» **Supplied text**:
*****

On Linearizing Structured Data in Encoder-Decoder Language Models: Insights from Text-to-SQL
Yutong Shao, Ndapa Nakashole
TL;DR
This work interrogates how linearization-based structured data representations are processed by encoder-decoder LMs in text-to-SQL, using a prefix-tuned T5 model on the Spider dataset. Through probing and causal tracing, the authors show that linearized inputs preserve crucial low-level textual information and that node relationships are encoded in an ego-centric manner, with structure-node encodings largely dedicated to their own nodes. They reveal duplicative robustness between encoder self-attention and decoder cross-attention for modality fusion and identify a pipeline-like inner process that mirrors schema linking, syntax prediction, and node selection. The findings suggest opportunities for model compression and more informed design of SDR systems, while providing a deeper mechanistic understanding of how linearization-based approaches handle inherently non-linear structured data. Overall, the study advances interpretability for SDR in encoder-decoder LMs and offers guidance for future research and optimization.

*****

» **Information provided**:
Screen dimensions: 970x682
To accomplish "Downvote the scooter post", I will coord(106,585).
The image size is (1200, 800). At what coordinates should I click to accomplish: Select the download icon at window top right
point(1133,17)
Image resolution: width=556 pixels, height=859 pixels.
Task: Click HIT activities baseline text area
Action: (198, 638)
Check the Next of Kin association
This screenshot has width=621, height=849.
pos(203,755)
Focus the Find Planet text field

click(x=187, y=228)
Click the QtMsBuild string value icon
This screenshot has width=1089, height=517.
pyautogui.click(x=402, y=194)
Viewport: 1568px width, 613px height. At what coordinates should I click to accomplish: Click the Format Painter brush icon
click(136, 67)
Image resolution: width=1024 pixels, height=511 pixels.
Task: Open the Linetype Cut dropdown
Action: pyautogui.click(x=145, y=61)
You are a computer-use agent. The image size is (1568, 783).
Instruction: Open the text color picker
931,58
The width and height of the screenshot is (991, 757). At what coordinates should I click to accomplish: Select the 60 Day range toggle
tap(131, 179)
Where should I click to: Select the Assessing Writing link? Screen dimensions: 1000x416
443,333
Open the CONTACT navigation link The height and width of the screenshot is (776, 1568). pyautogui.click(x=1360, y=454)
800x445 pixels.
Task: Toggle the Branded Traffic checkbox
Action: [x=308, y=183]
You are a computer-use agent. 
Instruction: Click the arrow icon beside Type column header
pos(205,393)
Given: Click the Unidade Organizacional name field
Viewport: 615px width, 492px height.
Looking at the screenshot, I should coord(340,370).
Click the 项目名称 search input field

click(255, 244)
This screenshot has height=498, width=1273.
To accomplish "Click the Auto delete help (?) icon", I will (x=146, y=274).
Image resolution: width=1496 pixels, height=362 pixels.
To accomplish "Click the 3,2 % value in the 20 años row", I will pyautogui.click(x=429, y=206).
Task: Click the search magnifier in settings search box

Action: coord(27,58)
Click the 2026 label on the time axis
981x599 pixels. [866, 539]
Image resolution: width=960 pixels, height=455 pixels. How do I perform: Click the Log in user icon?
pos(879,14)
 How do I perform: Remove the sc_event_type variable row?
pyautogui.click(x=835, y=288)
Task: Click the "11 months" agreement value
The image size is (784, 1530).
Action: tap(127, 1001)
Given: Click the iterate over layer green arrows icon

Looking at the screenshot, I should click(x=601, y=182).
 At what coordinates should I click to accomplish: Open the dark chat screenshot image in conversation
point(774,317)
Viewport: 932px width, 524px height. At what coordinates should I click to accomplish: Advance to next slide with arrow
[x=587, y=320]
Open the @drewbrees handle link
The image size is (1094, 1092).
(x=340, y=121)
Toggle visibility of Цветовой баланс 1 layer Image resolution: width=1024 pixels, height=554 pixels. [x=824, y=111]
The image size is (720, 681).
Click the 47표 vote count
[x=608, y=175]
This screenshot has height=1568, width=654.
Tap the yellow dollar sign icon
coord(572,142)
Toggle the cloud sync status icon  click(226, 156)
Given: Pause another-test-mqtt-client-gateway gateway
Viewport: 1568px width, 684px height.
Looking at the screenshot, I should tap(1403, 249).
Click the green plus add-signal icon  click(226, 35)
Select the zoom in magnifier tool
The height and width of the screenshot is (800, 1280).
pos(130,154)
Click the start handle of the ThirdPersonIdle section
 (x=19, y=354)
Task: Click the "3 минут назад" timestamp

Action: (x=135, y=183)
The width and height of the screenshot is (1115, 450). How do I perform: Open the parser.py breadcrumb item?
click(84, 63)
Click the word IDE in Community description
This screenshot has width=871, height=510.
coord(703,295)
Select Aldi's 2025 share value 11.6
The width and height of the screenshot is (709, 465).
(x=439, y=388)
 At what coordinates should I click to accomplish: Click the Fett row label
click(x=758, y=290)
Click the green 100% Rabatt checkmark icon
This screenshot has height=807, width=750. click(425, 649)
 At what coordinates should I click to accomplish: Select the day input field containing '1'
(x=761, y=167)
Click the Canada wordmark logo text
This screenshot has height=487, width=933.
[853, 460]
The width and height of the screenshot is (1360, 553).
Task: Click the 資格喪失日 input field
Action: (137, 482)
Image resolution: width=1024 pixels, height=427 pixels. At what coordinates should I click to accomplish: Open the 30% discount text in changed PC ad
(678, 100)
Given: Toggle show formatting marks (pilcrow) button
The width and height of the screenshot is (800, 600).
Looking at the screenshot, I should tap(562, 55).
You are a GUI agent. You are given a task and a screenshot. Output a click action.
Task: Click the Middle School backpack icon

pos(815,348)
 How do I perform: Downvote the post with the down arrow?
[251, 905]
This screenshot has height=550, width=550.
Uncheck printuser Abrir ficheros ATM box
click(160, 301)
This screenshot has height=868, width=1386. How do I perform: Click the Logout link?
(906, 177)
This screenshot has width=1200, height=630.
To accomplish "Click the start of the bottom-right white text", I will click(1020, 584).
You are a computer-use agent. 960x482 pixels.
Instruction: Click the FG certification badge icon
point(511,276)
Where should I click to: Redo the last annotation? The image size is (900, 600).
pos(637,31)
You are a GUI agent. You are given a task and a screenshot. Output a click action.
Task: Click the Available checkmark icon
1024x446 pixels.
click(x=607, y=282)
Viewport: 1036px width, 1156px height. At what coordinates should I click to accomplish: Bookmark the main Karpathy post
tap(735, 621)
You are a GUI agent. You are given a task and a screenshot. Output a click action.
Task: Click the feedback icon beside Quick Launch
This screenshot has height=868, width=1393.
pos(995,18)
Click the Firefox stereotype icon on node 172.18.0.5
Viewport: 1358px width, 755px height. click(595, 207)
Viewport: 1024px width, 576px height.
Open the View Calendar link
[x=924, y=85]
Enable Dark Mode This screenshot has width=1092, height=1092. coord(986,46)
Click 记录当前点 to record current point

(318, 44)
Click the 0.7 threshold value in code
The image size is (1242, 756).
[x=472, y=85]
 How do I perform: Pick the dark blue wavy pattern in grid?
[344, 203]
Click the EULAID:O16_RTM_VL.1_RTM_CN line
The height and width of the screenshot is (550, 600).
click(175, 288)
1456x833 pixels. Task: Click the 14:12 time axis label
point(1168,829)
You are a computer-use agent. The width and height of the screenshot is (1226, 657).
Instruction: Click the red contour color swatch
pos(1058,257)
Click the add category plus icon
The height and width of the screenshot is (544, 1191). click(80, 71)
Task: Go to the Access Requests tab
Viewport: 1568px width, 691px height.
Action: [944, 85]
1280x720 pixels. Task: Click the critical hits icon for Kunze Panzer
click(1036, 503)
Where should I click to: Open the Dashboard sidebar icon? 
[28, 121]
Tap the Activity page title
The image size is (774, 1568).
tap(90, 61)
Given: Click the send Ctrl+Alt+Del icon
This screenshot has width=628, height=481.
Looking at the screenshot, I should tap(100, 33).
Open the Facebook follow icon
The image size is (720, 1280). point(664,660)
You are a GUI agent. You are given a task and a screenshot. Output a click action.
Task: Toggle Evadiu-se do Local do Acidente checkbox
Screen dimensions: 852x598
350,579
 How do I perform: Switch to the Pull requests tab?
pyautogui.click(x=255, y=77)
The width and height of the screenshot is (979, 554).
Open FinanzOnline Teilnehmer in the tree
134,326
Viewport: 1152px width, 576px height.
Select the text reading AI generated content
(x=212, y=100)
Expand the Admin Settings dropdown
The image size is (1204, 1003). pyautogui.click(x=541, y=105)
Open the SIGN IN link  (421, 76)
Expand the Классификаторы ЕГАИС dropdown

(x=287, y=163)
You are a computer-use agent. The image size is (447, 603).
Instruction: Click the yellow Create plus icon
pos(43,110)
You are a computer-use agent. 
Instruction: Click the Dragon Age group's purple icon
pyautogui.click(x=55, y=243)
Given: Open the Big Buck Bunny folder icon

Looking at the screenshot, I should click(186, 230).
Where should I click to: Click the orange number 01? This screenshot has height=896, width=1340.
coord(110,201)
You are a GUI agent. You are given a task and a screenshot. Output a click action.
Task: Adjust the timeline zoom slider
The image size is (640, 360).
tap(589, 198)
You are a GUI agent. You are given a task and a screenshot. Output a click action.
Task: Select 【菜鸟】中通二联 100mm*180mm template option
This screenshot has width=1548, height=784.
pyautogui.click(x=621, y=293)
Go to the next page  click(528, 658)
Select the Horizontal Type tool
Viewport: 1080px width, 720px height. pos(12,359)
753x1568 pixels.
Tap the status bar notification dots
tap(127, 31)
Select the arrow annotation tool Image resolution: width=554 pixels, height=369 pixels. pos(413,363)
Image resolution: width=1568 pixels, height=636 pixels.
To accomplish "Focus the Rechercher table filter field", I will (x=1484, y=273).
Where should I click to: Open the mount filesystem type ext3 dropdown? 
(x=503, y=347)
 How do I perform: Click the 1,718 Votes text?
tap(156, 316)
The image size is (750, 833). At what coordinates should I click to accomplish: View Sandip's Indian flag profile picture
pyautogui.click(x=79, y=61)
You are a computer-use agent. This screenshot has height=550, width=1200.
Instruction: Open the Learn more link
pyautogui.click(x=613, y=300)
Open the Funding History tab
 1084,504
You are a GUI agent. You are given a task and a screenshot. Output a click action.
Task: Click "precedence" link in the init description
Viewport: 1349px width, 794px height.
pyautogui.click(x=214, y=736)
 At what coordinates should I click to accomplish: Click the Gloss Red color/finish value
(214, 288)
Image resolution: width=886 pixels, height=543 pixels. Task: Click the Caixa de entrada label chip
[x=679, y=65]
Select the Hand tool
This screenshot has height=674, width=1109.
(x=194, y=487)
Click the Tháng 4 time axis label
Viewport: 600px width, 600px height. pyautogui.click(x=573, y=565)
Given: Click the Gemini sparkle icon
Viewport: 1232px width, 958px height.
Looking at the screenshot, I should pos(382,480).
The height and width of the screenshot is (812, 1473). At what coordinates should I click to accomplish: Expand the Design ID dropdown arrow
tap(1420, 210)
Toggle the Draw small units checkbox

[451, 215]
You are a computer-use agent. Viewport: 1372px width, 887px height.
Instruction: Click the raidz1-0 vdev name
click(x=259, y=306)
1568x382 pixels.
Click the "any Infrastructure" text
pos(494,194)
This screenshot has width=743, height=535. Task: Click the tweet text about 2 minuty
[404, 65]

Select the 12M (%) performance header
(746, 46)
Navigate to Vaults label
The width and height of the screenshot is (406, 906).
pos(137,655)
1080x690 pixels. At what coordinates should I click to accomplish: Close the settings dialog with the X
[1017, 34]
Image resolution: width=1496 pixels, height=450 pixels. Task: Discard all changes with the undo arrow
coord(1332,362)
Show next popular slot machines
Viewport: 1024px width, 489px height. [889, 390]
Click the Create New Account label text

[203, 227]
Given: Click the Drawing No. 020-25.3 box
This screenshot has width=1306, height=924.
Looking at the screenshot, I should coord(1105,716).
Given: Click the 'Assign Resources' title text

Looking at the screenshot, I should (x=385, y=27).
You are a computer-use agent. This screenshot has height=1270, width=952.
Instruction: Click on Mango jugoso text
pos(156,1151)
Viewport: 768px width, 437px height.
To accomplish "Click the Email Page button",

*****

» **Exercise requirements**:
1) According to the text-to-SQL summary, which dataset was used with the prefix-tuned T5 model?
2) Carry on with the text-to-SQL summary, picking up after its final sentence.
The records are separate material, unrelated to the text-to-SQL summary.

» **Answers by item**:
1) The Spider dataset.

2)
Abstract
Structured data, prevalent in tables, databases, and knowledge graphs, poses a significant challenge in its representation. With the advent of large language models (LLMs), there has been a shift towards linearization-based methods, which process structured data as sequential token streams, diverging from approaches that explicitly model structure, often as a graph. Crucially, there remains a gap in our understanding of how these linearization-based methods handle structured data, which is inherently non-linear. This work investigates the linear handling of structured data in encoder-decoder language models, specifically T5. Our findings reveal the model's ability to mimic human-designed processes such as schema linking and syntax prediction, indicating a deep, meaningful learning of structure beyond simple token sequencing. We also uncover insights into the model's internal mechanisms, including the ego-centric nature of structure node encodings and the potential for model compression due to modality fusion redundancy. Overall, this work sheds light on the inner workings of linearization-based methods and could potentially provide guidance for future research.